Q:交通事故の加害者が事故の責任については認めているものの、損害額について争いがあり、債務の一部だけを認めている場合、時効中断の効果は債務全額に及ぶでしょうか。

 

A: 交通事故を理由とする損害賠償は,不法行為に基づく損害賠償請求に該当するため,民法724条前段により「被害者が損害及び加害者を知った時から3年」で時効になります。

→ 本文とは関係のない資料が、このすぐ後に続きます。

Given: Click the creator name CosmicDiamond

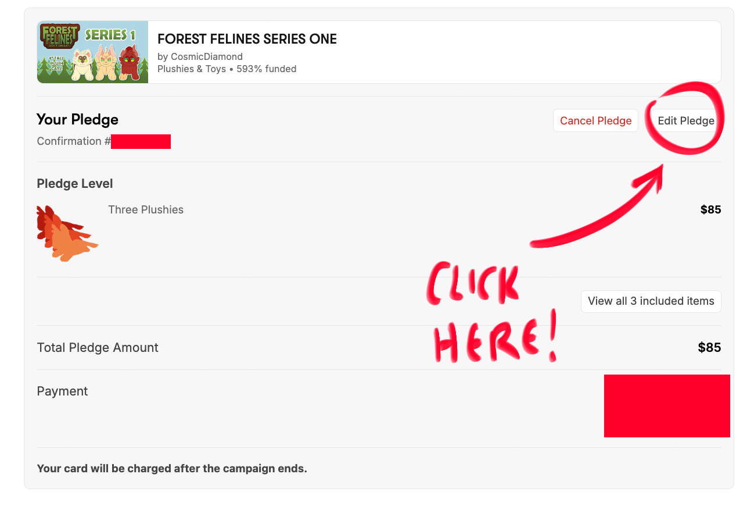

ところで、損害額についての示談交渉中に,交通事故の賠償金額について争いになることはよくあります。一方、債務者が債務を承認した場合、時効は中断します。そこで,被害者が請求する金額のうち一部についてのみ支払義務があることを加害者側が認めている場合に,承認による時効中断はどの範囲に及ぶのかが問題になります。

 

この問題に関して裁判所は,

①交通事故による損害賠償債務は,それ自体が治療費や休業補償費などの各項目によって分けられるものではなく,全体として1個の損害賠償債務として発生していること,

②交渉段階においては具体的な賠償額が不確定であり,最終的に交渉や裁判によって賠償額が確定すれば,当初から賠償額全部について承認していたと考えられること

などを理由として,一部についての承認は,全部についての債務承認として時効が中断するものと判断しています(大審院大正8年12月26日判決,東京地裁昭和43年6月20日判決,東京地裁昭和49年3月12日判決)。

 

したがって,交渉段階において加害者が自認している賠償額を超える部分についても,時効中断の効力が及ぶといえます。